金山办公高管谈企业智能化转型:高质量数据成AI落地“瓶颈”与关键抓手

数字化转型浪潮席卷全球的当下,中国企业正面临智能化升级的关键转折点;金山办公副总裁吴庆云近日在接受专访时指出,当前制约人工智能技术在企业场景落地的主要瓶颈并非算法本身,而是高质量数据供给不足这个基础性问题。 这一判断揭示了数字经济时代的深层发展规律。近年来,虽然我国人工智能技术研发取得长足进步,但在实际应用层面却遭遇"水土不服"。究其原因,在于企业普遍存在数据标准不统一、质量参差不齐、治理体系不完善等问题。这些问题导致算法模型难以获得充分的"营养供给",制约了技术价值的利用。 业界观察显示,随着大模型技术的快速普及,头部企业的算法差距正在逐步缩小。,数据要素的基础性作用日益凸显。金山办公助理总裁朱熠锷对此分析指出:"当前产业竞争格局正在发生质的变化,从早期的'模型驱动'逐步转向'数据驱动'。"这一转变意味着未来的产业竞争将更多体现在数据采集、治理和应用能力等基础层面。 面对这一趋势,政府部门已开始系统布局。2022年12月发布的"数据二十条"明确提出要构建数据基础制度体系;2023年国家数据局的组建则继续强化了制度保障。在企业实践上,"企业大脑"等创新概念正推动着组织形态和管理模式的深刻变革。 多位业内人士预测,未来三到五年将是数据基础设施建设的关键窗口期。随着《数字中国建设整体布局规划》的深入实施,建立完善的数据要素市场将成为推动经济高质量发展的新引擎。在这一过程中,具备数据治理能力的企业将获得显著竞争优势。

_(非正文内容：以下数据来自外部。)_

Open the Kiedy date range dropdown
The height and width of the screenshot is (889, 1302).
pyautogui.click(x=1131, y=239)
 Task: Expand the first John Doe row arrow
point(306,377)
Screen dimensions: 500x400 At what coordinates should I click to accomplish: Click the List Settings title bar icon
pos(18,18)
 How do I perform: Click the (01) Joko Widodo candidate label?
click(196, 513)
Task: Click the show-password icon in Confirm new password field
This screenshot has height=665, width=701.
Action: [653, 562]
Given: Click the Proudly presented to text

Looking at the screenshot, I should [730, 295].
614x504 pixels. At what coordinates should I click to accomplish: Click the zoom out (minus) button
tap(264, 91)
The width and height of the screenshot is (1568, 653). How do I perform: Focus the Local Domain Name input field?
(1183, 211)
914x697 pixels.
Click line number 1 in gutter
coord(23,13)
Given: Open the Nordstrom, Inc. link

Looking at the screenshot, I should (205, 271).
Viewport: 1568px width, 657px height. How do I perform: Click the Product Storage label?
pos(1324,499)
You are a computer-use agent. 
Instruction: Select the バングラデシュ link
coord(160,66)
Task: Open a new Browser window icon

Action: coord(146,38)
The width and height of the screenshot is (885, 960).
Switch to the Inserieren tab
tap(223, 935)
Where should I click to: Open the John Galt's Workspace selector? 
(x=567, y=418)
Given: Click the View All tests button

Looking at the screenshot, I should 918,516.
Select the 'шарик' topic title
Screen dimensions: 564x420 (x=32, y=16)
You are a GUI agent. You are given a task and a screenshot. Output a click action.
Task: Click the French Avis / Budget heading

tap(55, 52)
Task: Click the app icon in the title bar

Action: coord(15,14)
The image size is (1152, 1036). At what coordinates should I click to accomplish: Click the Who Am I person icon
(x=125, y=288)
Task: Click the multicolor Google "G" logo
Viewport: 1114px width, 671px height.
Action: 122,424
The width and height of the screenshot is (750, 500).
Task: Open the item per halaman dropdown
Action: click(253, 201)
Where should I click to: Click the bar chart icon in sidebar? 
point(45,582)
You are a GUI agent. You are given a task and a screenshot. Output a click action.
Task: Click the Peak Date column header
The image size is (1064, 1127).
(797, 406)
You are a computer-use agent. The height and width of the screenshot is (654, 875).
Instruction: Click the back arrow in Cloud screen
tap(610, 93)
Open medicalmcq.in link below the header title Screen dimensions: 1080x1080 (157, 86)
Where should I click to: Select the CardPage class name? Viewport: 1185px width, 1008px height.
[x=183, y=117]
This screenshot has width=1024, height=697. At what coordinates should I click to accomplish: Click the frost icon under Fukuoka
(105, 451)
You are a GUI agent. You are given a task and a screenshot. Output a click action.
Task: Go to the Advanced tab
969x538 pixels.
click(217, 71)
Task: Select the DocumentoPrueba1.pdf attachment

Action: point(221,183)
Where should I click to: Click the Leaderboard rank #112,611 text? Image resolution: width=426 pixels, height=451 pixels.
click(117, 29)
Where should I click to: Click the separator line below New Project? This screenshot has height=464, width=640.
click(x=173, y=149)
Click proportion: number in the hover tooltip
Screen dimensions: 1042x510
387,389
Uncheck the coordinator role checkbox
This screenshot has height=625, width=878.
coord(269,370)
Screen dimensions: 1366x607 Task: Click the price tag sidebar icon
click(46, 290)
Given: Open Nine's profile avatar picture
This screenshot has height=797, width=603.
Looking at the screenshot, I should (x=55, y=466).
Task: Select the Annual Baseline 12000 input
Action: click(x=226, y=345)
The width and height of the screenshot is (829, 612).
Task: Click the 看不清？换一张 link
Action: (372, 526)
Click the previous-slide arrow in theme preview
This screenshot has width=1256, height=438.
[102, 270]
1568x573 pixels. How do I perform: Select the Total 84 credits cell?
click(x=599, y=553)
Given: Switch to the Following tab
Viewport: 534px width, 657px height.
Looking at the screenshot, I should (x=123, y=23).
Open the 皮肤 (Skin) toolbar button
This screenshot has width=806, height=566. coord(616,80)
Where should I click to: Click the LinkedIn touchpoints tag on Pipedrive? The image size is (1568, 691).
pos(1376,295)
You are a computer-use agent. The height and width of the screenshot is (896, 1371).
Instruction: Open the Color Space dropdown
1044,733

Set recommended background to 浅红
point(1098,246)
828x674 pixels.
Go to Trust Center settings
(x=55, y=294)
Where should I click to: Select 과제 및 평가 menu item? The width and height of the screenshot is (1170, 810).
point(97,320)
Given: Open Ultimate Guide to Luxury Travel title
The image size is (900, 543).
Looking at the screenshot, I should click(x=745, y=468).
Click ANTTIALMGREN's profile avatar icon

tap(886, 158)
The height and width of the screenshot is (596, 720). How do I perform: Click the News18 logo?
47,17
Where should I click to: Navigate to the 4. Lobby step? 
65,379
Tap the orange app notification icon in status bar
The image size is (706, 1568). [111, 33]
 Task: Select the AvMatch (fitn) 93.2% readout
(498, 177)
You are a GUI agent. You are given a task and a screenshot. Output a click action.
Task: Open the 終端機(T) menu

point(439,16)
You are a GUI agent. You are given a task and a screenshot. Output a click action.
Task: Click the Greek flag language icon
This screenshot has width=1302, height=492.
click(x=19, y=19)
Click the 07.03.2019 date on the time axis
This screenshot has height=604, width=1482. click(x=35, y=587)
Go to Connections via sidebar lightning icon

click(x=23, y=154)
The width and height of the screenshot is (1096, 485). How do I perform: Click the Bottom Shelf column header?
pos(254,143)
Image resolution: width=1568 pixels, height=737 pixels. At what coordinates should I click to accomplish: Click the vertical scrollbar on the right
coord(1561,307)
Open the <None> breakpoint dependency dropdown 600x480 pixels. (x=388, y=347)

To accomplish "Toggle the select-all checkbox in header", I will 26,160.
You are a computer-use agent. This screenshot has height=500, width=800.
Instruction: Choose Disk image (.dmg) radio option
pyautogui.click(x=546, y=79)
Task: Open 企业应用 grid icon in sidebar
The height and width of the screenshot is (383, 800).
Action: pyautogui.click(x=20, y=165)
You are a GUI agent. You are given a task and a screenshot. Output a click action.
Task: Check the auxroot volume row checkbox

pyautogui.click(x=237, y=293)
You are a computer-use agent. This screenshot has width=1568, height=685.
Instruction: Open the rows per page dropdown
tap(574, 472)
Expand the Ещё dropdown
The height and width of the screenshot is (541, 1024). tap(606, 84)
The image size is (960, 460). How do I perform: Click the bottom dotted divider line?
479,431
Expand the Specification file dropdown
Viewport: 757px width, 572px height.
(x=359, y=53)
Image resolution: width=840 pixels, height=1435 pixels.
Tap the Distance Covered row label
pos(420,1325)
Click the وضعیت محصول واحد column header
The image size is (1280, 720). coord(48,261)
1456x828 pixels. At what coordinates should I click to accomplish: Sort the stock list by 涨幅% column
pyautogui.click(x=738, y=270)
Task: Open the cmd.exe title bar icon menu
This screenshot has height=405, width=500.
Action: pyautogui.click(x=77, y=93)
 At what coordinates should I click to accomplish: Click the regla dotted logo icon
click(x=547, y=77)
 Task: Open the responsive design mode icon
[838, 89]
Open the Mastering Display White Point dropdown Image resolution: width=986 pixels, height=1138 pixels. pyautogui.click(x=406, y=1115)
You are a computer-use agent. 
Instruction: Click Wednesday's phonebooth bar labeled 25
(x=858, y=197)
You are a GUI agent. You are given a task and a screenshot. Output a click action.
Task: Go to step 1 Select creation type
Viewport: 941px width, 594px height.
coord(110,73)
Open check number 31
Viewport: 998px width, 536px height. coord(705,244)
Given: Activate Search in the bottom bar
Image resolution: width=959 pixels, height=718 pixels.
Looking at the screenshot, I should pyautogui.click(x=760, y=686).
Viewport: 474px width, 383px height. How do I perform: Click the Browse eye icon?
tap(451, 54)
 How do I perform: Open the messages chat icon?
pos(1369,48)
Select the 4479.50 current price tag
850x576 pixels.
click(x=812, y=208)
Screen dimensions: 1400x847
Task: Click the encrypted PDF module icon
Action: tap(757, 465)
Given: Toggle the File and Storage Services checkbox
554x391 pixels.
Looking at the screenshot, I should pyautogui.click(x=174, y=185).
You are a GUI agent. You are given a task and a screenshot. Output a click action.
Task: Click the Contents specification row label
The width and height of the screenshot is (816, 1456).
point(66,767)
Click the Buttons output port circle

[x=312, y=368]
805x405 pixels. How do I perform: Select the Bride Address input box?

人工智能的发展历程表明,技术进步伴随着认识的深化;从关注算法和算力到重视数据质量,此转变反映了AI应用从理论探索向实践应用的成熟演进。企业需要认识到,真正的竞争力不在于拥有最先进的模型,而在于能否建立最可靠的数据基础。这一认识的转变将深刻影响企业数字化转型的方向和策略。